Board of Mystery Dishes #1

I don't even want to know what "special fried rice" is.
The 2nd thing I was itching to show you was the launch of Stella Artois's Cidre last week.  Yes, I did spell that correctly spell check.  Apparently it's not pronounced "cider" but "see-dray" or some equally lame ass pronunciation like that.  As someone who has a soft spot for Snakebites made with cider and Stella, this is an interesting development for me.  Not that I've had time to hang out in the pub getting smashed on Snakebites recently, but when that time does come again, I'm going to be as embarrassed to order a Stella\See-Dray snakebite as I am my decaf sugarfree vanilla lattes with a half pump of syrup.  But order it I will because dammit, it's got to be awesome.

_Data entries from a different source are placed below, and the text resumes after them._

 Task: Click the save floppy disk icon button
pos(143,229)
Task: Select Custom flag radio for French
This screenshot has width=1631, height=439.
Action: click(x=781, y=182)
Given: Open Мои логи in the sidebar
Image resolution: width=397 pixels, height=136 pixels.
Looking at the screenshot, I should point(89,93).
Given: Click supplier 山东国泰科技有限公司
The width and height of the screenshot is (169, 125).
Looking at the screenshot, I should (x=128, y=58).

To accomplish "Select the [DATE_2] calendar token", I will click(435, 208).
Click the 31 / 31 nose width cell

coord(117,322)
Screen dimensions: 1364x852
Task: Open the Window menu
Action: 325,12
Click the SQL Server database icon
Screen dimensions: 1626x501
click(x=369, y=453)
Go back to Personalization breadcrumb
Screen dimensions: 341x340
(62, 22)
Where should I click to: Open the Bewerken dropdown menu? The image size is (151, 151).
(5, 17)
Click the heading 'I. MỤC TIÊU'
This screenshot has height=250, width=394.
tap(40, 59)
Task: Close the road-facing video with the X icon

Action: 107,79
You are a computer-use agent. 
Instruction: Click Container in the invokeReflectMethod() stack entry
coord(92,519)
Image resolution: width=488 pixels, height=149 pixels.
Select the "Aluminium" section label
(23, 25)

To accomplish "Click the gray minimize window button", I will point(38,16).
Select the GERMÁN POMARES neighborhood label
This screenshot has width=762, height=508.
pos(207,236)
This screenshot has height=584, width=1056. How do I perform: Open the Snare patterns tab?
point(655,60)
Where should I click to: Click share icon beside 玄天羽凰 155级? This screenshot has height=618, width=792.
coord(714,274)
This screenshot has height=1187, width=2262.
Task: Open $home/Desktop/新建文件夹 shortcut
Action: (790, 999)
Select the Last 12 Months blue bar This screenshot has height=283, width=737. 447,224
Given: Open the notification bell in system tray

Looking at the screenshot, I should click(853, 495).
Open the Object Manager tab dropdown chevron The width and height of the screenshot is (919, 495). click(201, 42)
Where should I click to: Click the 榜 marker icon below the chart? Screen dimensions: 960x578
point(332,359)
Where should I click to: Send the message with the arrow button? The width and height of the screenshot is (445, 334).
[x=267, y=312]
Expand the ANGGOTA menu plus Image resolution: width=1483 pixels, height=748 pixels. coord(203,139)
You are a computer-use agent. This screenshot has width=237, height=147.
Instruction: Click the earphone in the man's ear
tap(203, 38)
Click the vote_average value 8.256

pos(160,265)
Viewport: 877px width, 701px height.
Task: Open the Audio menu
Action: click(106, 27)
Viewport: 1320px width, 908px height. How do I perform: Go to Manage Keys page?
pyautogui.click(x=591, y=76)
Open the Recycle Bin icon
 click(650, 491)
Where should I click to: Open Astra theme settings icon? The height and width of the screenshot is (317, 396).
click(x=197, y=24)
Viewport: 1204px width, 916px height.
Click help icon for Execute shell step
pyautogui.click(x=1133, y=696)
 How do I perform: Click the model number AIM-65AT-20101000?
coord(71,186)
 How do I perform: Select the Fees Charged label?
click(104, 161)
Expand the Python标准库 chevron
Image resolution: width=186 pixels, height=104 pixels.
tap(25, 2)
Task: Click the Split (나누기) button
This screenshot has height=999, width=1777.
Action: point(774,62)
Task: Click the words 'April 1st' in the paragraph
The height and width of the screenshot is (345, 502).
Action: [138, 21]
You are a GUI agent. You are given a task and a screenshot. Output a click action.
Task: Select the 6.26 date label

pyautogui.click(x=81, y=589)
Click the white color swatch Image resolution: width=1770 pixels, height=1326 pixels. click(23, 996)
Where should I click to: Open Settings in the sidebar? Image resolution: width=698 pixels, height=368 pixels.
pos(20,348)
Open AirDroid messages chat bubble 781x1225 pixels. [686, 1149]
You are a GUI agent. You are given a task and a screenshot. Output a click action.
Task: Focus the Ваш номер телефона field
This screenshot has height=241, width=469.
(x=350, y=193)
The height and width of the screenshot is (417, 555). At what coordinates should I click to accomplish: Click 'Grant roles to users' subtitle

 Wait for me my pretentious sounding future hangover!


  1. Chinese takeaway in the UK is pants. Indian and Thai takeaway is ace. I was burned by the Chinese place too many times (okay, two times) that I had to switch it up!

  2. Strangely there isn't a decent Thai takeaway place near us. Might just have to go whole hog and go to a proper restaurant.

  3. Alright, you HAVE to come to my village. The Chinky here (and yes, it is slightly racist, but tolerated mostly) is FABULOUS!

  4. VW: I'd still need some serious guidance on what to order.

  5. Um, your slang for a Chinese restaurant is definitely racist and in my 11 years of living in the UK, I've never heard it tolerated, unless of course you are racist. As a new immigrant to the UK, I'd just call it a Chinese takeaway.

  6. Hello Anonymous!

    Moe got the term from me. It's very much a regional thing in the north of England, and in Scotland, to refer to a Chinese meal as a chinky. As far as I know most people in these areas, including the local Chinese populations, have no problem with this use of the term. I would be delighted to be corrected if that is no longer the case (I've been away 9 years).

    Using it to refer to a person is definitely a pejorative term, and not something I would countenance.

    So, if you are of Chinese descent, and you find it offensive, I apologise as no harm was intended in the usage. I would be very interested to find out where you're from originally and where in the UK you are based so I can see if and where people do find it offensive.